Selon deux sources différentes, l'assistance aux spectacles de danse a augmenté fortement jusqu'en 2002-2003, avant de chuter au cours des trois années suivantes. Ainsi, l'étude «La diffusion des arts de la scène, 1989-1990, 1993-1994 et 1997-1998» du ministère de la Culture et des Communications, révèle que le nombre de représentations et de spectateurs de spectacles de danse a plus que doublé entre 1989 et 1998. De même, les «Statistiques principales des organismes de production en danse, soutenus par le Conseil des arts et des lettres du Québec», diffusées annuellement par l'Institut de la statistique du Québec, nous montrent que le nombre de spectateurs de spectacles de danse a augmenté de près de 75 % entre 1994-1995 et 2002-2003. Le nombre de spectateurs a ensuite diminué de moitié entre 2002-2003 et 2005-2006, se retrouvant à son niveau le plus faible des douze dernières années. Cette baisse semble résulter des problèmes vécus par des organismes de production de spectacles de danse au cours des toutes dernières années, notamment la disparition du Festival international de nouvelle danse en 2003 et la fermeture de la Fondation Jean-Pierre Perreault en 2004.

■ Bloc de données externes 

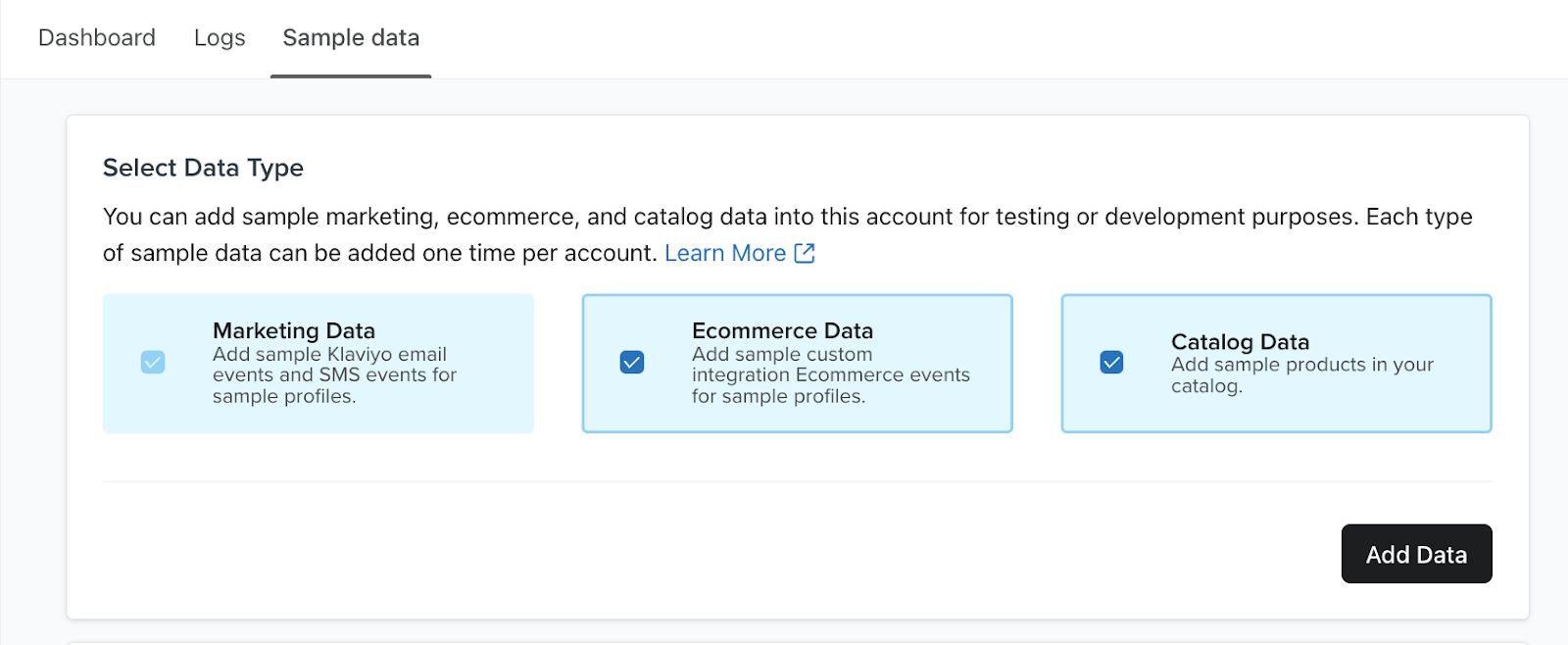Select the Ecommerce Data card

point(797,363)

Même si ces événements ont frappé durement de nombreux danseurs et intervenants du milieu, ils ne semblent pas compromettre la tendance de fond de la croissance de la popularité de la danse. D'ailleurs, grâce à un accord avec ses créanciers à la fin 2005, la Fondation Jean-Pierre Perreault pourra maintenir certaines de ses activités. En plus, un nouveau festival de création contemporaine, le Festival TransAmériques, regroupant des spectacles de danse et de théâtre, a pris le relais du Festival international de nouvelle danse en 2007. Ces événements ont en effet permis un regain, puisque les données de l'Institut de la statistique du Québec nous montrent un retour à la croissance du nombre de spectateurs entre 2006-2007 et 2008-2009, croissance qui a toutefois permis de retrouver les trois quarts des spectateurs perdus entre le sommet de 2002-2003 et le plancher de 2005-2006.

En outre, le financement gouvernemental des activités de danse a diminué au milieu des années 1990, soit au cours de la période des compressions gouvernementales, pour ensuite augmenter fortement jusqu'en 2001-2002, puis se stabiliser par la suite. Étant donné que les priorités gouvernementales seront concentrées dans le secteur de la santé, les perspectives pour les prochaines années semblent plutôt mitigées de ce côté.

Compte tenu de l'ensemble de ces facteurs, on prévoit que le nombre de danseurs augmentera légèrement au cours des prochaines années.

Caractéristiques des emplois

Comme de nombreux danseurs doivent cumuler des emplois pour gagner leur vie, il est important de souligner que les données de la section «Caractéristiques» des «Statistiques» ne concernent que les personnes dont la principale profession était danseur (y compris professeur de danse) lors de la semaine où s'est tenu le recensement en 2006 ou lors des semaines de références de l'Enquête (mensuelle) sur la population active (EPA). Elles ne touchent pas les nombreux danseurs qui exerçaient une autre profession lors de ces semaines. Les données sur ces personnes sont plutôt comprises dans les professions qu'ils occupaient à ce moment.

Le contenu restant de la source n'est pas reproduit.